Yesterday’s pick for this year’s best Brooklyn venue went to Barbes. The well-loved Brooklyn hotspot is the first stop on a pipeline that continues through the lowlit, romantic, adventurous Drom on the Lower East Side and winds up at Lincoln Center. Today’s pick for this year’s best Manhattan venue, the Lincoln Center Atrium, reflects that logically triumphant conclusion.

For anyone who might think it unimaginative to the extreme to choose one of the spaces at Manhattan’s world-famous cultural mecca, think again. What the three women who program the weekly events here are doing is extremely sophisticated – and wildly successful. Their outreach is global; their commitment to pushing the envelope – in artistic terms anyway – is genuinely radical. Given an opportunity to be a transformative force in a city that desperately needs it, they are schooling every other center of culture in this country.

We all know the depressing stats: the AVERAGE age of crowds at the big Manhattan classical concert halls is 65. And that’s counting the many gaggles of kids you see there. Clearly, these institutions need to look elsewhere for a customer base that will sustain them in the future.

Lincoln Center’s a step ahead of the game. By reaching out to communities who are underserved by the other Manhattan institutions, the programming at the atrium space on Broadway just north of 62nd Street is building a new foundation that mirrors the future of this city as a whole. This is the cool Lincoln Center space. Not that classical music, and Jazz at Lincoln Center, are uncool.

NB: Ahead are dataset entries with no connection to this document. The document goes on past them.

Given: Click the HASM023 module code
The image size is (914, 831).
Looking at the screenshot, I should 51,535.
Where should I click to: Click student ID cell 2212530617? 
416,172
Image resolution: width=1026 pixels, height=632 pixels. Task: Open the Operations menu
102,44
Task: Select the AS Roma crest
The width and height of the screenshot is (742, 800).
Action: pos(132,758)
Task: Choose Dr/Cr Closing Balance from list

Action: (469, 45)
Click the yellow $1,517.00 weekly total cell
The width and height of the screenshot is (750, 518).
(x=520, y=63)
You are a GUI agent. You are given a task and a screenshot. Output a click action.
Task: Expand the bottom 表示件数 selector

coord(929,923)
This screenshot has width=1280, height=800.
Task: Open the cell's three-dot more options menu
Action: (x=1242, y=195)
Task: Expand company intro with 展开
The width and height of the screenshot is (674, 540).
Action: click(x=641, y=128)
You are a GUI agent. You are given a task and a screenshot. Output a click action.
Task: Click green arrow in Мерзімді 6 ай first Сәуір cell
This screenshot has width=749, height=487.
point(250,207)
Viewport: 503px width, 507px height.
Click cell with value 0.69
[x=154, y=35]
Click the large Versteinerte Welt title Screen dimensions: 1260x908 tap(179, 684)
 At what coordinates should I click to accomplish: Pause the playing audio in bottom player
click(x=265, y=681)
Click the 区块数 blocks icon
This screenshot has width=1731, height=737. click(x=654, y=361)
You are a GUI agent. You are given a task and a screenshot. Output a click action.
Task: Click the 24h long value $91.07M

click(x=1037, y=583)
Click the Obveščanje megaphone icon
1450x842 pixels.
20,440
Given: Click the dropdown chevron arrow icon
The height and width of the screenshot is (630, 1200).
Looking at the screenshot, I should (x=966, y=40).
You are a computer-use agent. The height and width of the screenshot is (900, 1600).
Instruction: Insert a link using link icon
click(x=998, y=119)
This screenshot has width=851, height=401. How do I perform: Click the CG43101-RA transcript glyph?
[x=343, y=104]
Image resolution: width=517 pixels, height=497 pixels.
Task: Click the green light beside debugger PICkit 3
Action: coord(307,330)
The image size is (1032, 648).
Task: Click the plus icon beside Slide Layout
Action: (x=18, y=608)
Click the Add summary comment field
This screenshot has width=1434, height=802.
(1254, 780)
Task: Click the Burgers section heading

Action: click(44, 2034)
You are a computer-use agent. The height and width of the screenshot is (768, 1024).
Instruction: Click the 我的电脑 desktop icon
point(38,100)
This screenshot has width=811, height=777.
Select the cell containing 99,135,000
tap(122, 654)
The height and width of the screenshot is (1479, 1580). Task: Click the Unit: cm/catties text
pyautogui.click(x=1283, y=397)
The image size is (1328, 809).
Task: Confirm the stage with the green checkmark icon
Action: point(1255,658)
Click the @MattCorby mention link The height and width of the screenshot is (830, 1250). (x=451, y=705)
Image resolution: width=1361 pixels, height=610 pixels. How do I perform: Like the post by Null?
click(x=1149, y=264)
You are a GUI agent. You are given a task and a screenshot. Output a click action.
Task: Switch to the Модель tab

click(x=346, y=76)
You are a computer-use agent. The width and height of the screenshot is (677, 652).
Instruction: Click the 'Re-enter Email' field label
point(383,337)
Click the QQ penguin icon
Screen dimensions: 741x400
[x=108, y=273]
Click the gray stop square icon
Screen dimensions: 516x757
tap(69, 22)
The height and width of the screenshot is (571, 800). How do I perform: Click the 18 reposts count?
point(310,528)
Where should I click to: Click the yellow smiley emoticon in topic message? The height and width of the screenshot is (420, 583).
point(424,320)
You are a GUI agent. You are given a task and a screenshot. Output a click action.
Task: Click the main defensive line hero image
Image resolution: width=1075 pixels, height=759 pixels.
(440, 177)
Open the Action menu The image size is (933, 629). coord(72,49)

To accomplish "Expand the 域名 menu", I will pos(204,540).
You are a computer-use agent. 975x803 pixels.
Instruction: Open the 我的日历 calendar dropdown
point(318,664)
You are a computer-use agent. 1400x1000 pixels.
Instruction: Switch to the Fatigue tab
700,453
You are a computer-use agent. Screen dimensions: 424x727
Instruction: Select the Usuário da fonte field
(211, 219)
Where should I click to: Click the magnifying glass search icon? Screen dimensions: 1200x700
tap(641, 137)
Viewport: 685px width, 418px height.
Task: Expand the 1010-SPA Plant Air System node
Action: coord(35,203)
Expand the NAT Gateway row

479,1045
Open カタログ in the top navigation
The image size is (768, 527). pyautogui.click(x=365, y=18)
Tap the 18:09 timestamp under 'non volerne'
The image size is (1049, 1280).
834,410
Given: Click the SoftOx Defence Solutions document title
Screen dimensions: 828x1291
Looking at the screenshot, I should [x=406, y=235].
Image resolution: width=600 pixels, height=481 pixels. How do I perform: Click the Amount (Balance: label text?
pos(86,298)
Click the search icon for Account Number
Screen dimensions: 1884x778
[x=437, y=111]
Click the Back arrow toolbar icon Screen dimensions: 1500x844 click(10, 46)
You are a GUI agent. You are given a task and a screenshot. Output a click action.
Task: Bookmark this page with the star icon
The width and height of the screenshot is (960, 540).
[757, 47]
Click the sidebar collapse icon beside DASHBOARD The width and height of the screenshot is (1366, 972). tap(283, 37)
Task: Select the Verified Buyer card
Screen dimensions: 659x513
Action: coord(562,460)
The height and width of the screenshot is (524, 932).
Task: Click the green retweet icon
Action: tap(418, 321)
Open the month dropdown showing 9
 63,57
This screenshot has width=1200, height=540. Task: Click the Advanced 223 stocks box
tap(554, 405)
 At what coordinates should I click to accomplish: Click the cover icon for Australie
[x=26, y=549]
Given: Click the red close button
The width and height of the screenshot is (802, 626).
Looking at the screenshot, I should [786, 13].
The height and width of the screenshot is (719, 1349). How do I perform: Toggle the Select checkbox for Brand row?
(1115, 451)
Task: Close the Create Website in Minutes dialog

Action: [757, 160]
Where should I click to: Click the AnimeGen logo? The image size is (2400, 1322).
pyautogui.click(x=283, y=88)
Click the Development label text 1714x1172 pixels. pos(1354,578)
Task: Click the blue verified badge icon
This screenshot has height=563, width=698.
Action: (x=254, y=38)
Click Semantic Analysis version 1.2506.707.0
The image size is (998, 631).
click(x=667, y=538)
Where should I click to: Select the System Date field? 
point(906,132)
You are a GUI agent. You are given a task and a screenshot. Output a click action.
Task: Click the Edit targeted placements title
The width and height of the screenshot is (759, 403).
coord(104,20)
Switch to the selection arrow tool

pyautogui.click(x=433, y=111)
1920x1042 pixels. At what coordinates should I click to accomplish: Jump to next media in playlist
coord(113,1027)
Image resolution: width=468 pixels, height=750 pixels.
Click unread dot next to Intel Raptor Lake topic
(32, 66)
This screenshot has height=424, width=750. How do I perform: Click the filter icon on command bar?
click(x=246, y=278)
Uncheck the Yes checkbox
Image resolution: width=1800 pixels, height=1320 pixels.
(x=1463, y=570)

The atrium is just cooler.

How do you bring the crowds out? With panel discussions on social justice issues, a monthly dance party or two or three, and music that often can’t be seen anywhere else in town…or in this country. This past year’s lineup spanned from noir mariachi rock, to techno big band jazz, Cameroonian downtempo psychedelia, Harlem symphonic funk, an improvisational Middle Eastern jazz orchestra playing Indian ragas, and one of the world’s most spectacular female electric guitarists. The first-ever US tour by the stars of Morocco’s wildly popular annual summer festival of gnawa trance-dance music kicked off here last spring. And that’s typical of what you get here. It doesn’t hurt that all of these events are free.

The success of the atrium shatters the myth that Manhattan isn’t a destination for young people anymore. You know the drill: Manhattan is too expensive, too stodgy, too tourist-ridden, and it’s impossible to get home at night because the trains are such a mess. But week after week, crowds pack the space. It’s like Barbes, but bigger, and without the stress of the F train.

What’s happening here isn’t just fun – it’s historic. They’re building a scene, a mix of neighborhood oldtimers and kids from every borough of the city. Someday there will be documentaries about it. It’s yours if you want it – clearly, the kids do.